Но от сравнений все-таки было никуда не деться, и это отравляло волшебный июль. Впрочем, он все равно рано или поздно закончился. И все сразу стало бессмысленным. Сколько-то дней Аполлинария еще пыталась бороться, писала записки, приходила, выслеживала по кафе и театрам. Потом еще какое-то время услаждала себя пряными мыслями о мести, потом плакала, а потом началось самое ужасное – ожидание приезда.
Нет, она не считала себя виноватой ни в чем, она была абсолютно и во всем права – он сам сделал ее такой и теперь только получит заслуженное – но, Господи, почему так страшно, до боли в висках, до тошноты и до судороги?
– Ненавижу… – шептала она, уже не понимая, про кого это говорит, про русского писателя, испанского студента или нигилисточку, у которой не хватило сил опровергнуть устои до логического конца. Хозяйка смотрела на нее как на зачумленную, соседи же наоборот – с возрастающим интересом.
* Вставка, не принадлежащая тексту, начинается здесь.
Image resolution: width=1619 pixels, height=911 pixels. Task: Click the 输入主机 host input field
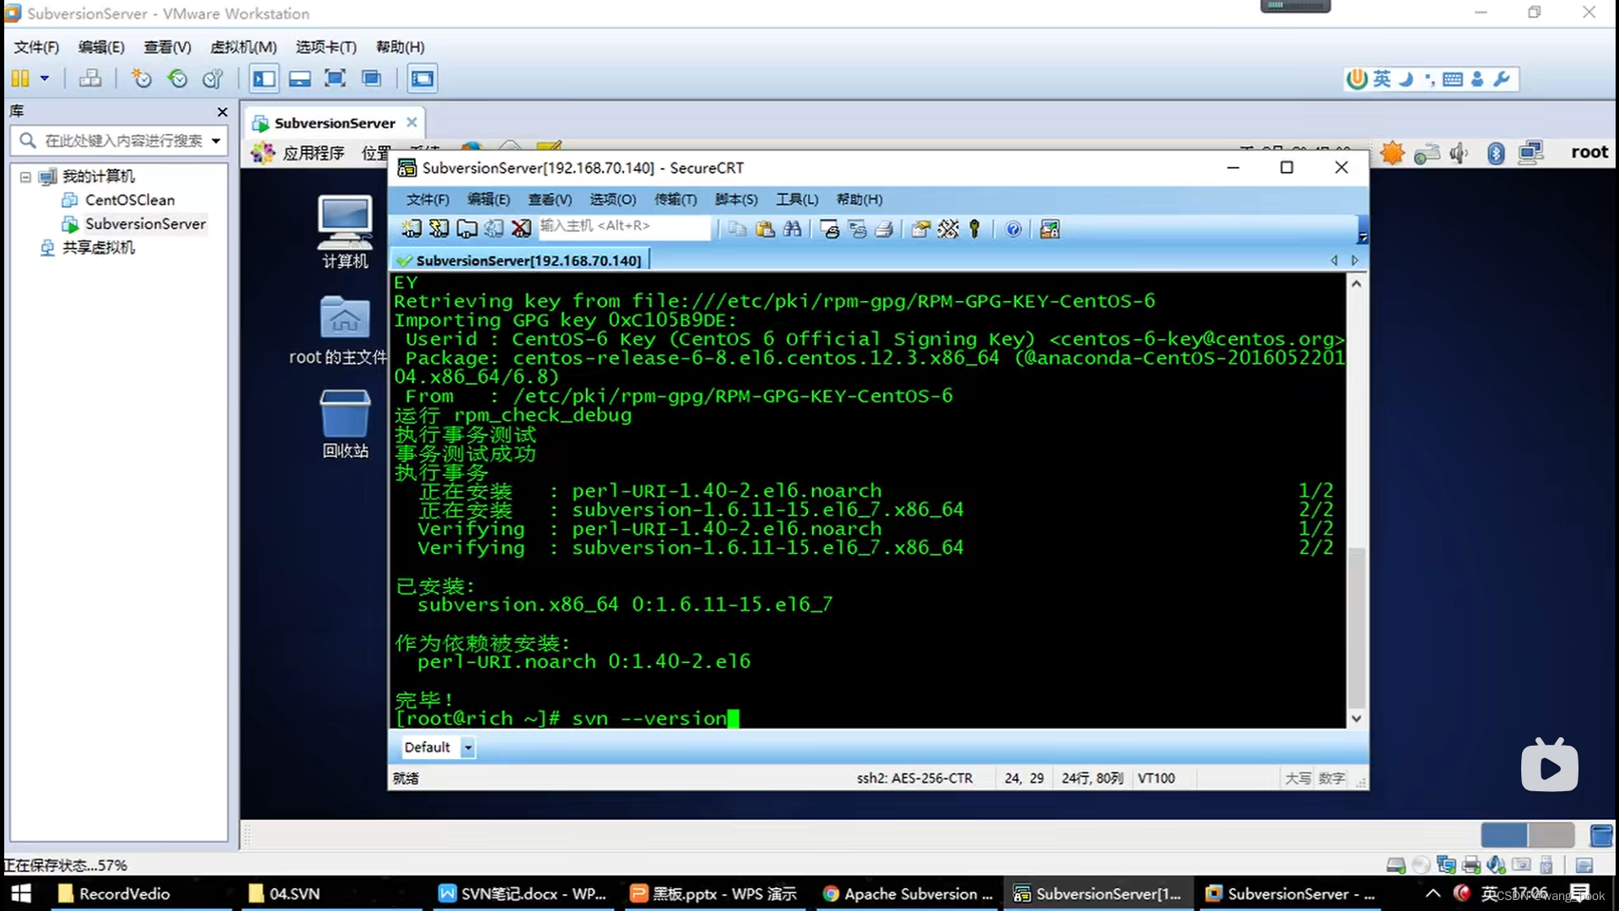pyautogui.click(x=624, y=226)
Оставалось совсем немного. Может быть, он уже здесь, идет по St. Hyacinthe, заворачивает за угол, и что-то властное, мучительное, смертельное несется перед ним, дыхание анчара…
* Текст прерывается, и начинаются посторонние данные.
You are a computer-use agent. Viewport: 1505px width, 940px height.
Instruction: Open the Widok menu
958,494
И слабеющей от страха рукой она поспешно вывела непривычно темными французскими чернилами:
«Ты едешь немножко поздно… Не подумай, что я порицаю себя, но хочу только сказать, что ты меня не знал, да и я сама себя не знала…»
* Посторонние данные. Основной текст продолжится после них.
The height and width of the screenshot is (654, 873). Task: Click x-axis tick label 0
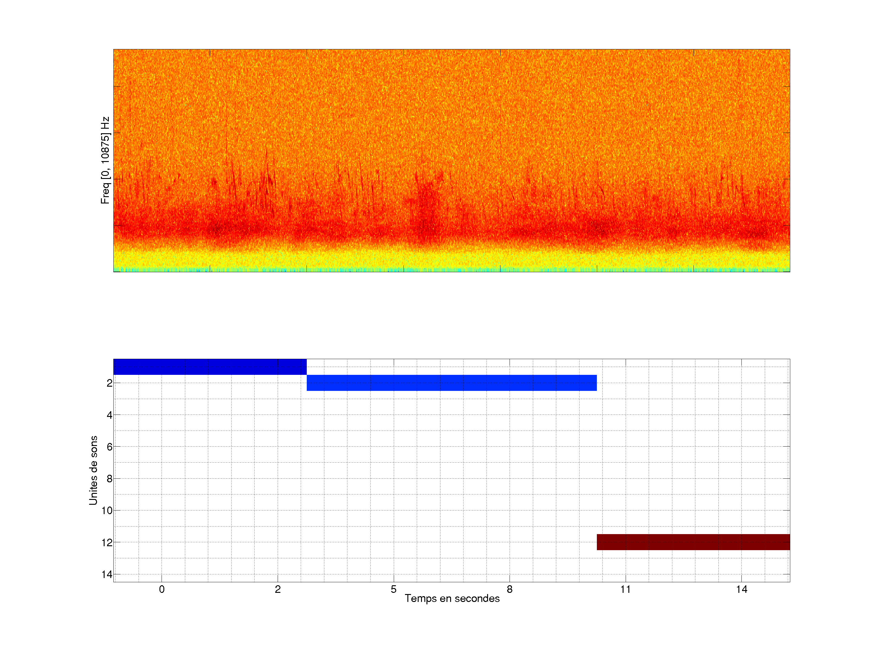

Было девятнадцатое августа. А через неделю Аполлинария сидела на подоконнике и, пытаясь обмануть судьбу – то есть казаться равнодушной, смотрела на фигуры под зонтами. От этой игры замирало сердце и холодели руки: под любым из них мог оказаться любой. Или, вернее, и тот и другой… Вдруг на углу нелепым пятном среди черной материи возник рыжеватый, непристойно русский зонт.
Она отшатнулась, до боли стиснула руки… почему же здесь нет черных ходов?! Но в дверь уже стучалась горничная. Еще минуту, еще полминуты, четверть… Еще коридор, потом лестница в общий зал, последняя ступенька, плюшевая гардина…
– Здравствуй… те… – и уже совсем через силу, натужно, отчужденно: – Федор Михайлович. – А потом быстро, чтобы не оставить отступного, чтобы все сразу, чтобы не вдохнуть еще раз анчарного дыхания: – Я думала, ты не приедешь… потому что написала тебе письмо.
– Какое письмо?
– Чтобы ты не приезжал.
– Отчего?
– Оттого, что поздно.
И теперь бы только повернуться и уйти, навсегда уйти, раствориться в Париже ли, в деревне, но настоящий ужас только начинался.
Глава 29
Скотопригоньевск
Автобус прорывался через новостройки, которые для Данилы вообще не существовали, – это был не его город, а какой-то другой мир, со своими законами и традициями, не освященными стариной и потому для него мертвыми. Но сегодня он ощущал даже определенное наслаждение: мертвый человек среди мертвого города – хорошо и правильно. А то, что он чувствовал и сознавал себя мертвым, теперь уже было несомненно. Весь минувший месяц в Руссе, где на каждом углу мерещились достоевские персонажи и где не было для него работы, так или иначе связывающей с сегодняшним днем, окончательно утопили Даха в прошлом. Порой, проходя, например, задворками Дмитриевской улицы [179], где ничего не изменилось за сто с лишним лет, он боялся, что сошел с ума, – и спасался водкой или планом в маленькой гостинице на набережной.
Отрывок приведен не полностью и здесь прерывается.